== MATERIAL FOR THIS EXERCISE
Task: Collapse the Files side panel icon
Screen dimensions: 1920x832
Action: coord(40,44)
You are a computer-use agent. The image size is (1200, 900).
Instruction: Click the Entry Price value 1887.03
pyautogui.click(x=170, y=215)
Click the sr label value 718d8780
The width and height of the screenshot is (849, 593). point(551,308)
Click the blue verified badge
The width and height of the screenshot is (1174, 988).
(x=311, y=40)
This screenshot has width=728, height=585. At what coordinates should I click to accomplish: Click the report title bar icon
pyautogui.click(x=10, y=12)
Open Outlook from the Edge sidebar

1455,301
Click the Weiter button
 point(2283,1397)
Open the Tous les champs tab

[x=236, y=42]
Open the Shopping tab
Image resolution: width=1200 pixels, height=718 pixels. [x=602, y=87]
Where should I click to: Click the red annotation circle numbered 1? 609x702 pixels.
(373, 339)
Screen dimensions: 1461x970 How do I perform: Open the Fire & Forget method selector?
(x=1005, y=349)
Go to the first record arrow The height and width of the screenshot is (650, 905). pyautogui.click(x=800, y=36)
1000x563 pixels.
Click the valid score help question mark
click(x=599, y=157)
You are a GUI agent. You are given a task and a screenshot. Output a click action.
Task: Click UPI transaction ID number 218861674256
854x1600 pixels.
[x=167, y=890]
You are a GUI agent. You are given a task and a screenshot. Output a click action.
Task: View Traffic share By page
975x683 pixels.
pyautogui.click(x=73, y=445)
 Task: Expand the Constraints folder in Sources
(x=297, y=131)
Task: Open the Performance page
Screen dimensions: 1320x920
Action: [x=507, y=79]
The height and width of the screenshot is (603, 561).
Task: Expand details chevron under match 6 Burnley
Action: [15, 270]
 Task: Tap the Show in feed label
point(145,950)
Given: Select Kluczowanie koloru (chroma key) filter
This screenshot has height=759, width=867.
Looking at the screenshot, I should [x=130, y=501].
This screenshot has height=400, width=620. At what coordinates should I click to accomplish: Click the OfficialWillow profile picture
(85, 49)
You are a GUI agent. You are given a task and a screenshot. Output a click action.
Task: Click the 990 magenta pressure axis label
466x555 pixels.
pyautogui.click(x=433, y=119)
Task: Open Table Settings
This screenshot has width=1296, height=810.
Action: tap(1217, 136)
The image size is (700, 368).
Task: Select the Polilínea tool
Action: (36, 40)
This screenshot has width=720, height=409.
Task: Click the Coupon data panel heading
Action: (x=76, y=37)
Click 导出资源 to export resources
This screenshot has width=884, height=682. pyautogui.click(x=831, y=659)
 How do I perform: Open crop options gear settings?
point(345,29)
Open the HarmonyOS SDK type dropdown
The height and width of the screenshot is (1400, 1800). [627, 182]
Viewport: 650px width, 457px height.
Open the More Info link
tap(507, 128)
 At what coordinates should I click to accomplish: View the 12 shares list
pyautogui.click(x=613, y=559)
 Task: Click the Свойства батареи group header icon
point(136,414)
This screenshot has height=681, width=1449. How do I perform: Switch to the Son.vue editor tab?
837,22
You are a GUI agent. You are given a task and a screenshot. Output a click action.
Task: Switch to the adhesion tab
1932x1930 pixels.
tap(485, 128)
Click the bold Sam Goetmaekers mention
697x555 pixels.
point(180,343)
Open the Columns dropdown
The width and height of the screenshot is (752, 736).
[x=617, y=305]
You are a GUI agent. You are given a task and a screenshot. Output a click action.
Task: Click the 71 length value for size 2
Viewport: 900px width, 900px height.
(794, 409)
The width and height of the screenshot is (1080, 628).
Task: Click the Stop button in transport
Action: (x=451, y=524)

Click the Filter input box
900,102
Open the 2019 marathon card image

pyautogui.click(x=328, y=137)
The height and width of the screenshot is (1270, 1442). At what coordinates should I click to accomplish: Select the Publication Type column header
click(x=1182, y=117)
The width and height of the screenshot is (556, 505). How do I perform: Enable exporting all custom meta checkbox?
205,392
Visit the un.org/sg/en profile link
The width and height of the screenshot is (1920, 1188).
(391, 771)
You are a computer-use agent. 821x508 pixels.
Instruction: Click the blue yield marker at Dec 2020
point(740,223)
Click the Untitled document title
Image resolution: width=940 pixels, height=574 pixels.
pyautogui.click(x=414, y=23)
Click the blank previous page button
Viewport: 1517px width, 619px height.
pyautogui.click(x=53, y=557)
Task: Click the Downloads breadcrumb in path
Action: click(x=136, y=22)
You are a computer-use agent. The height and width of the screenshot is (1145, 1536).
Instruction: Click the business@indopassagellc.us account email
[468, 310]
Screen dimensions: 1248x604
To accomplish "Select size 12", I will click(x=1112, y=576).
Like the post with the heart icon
====
**YOUR ASSIGNMENT:** When you reach the line in the material above that holds "Task: Click the Свойства", begin reproducing lines exactly, and stop after the line that holds "Task: Switch to the adhesion tab".

**REPLY TO THE TASK:**
 Task: Click the Свойства батареи group header icon
point(136,414)
This screenshot has height=681, width=1449. How do I perform: Switch to the Son.vue editor tab?
837,22
You are a GUI agent. You are given a task and a screenshot. Output a click action.
Task: Switch to the adhesion tab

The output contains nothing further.